_EXERCISE BRIEF_. Copy out each line of the entries below in which the string "Open" appears.
[MATERIAL TO PROCESS — start]
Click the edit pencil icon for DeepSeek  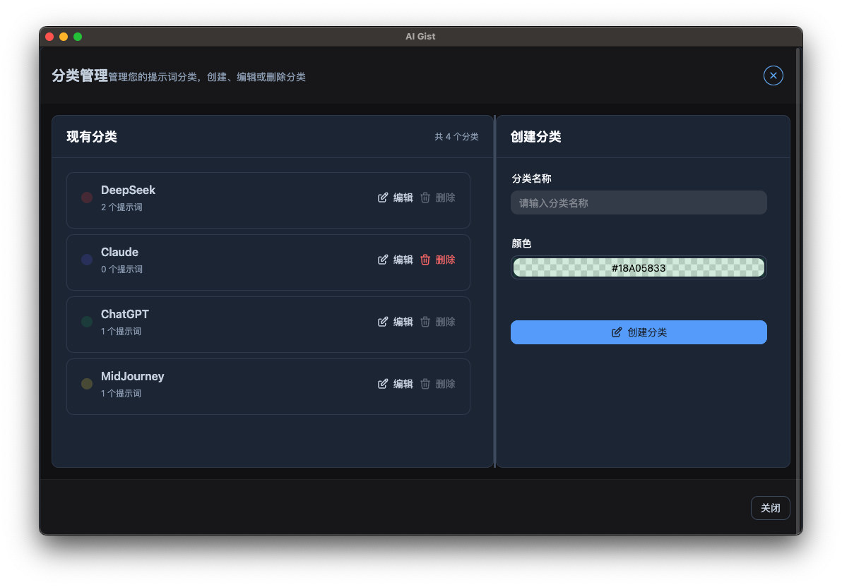(383, 198)
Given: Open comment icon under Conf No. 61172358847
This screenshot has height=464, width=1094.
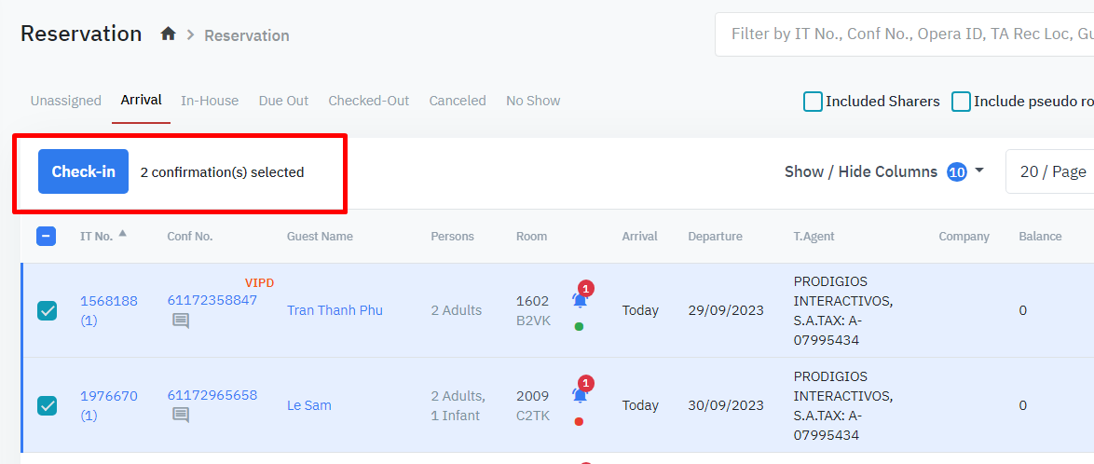Looking at the screenshot, I should tap(181, 321).
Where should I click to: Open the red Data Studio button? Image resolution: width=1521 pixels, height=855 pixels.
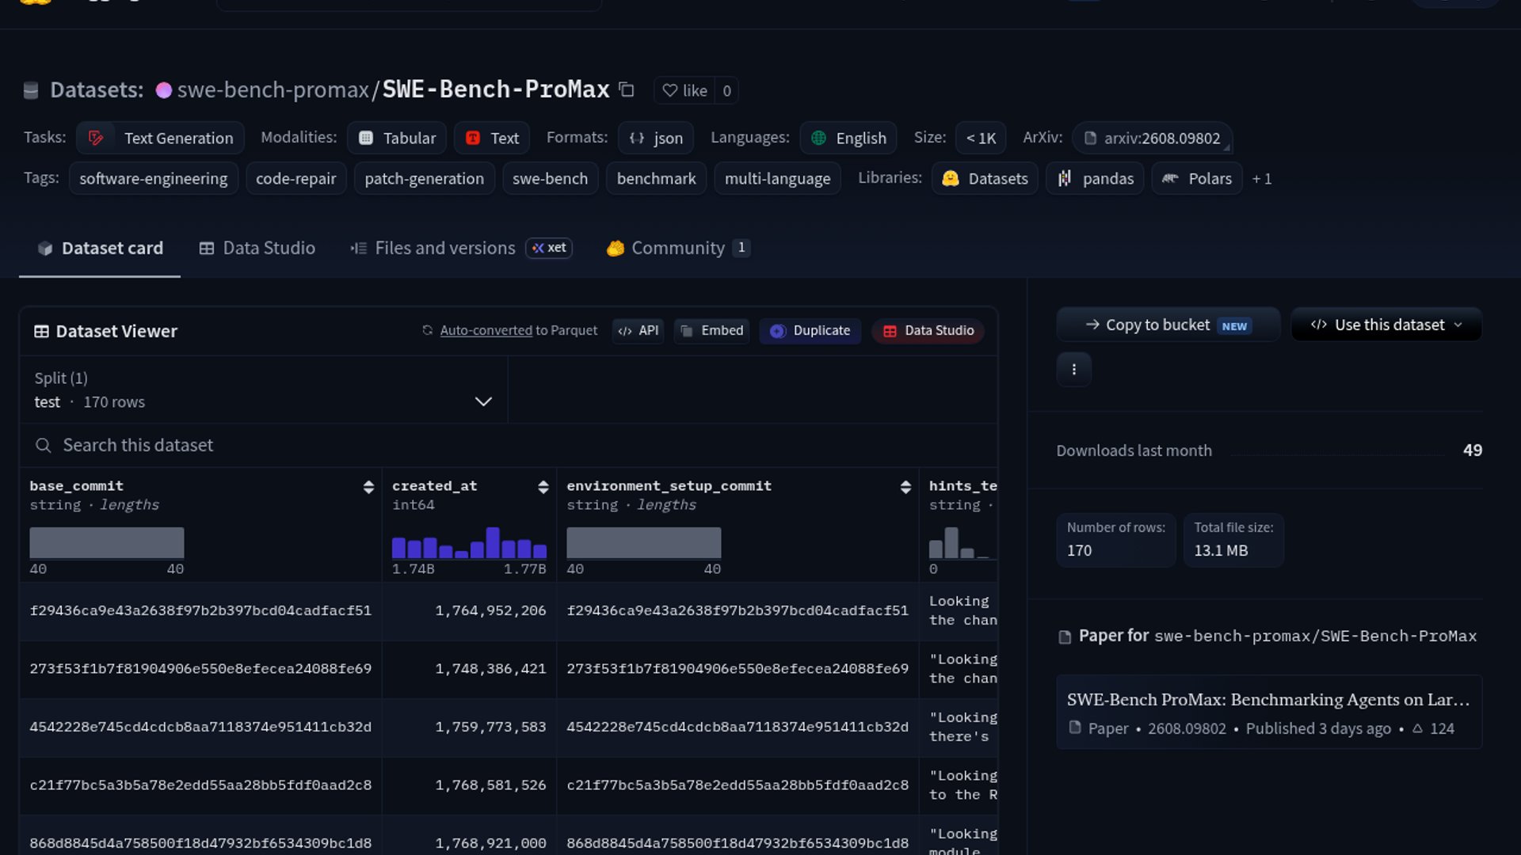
[MATERIAL TO PROCESS — finish]
_SOLVED EXERCISE_.
Given: Open comment icon under Conf No. 61172358847
Where should I click to: Open the red Data Studio button? Image resolution: width=1521 pixels, height=855 pixels.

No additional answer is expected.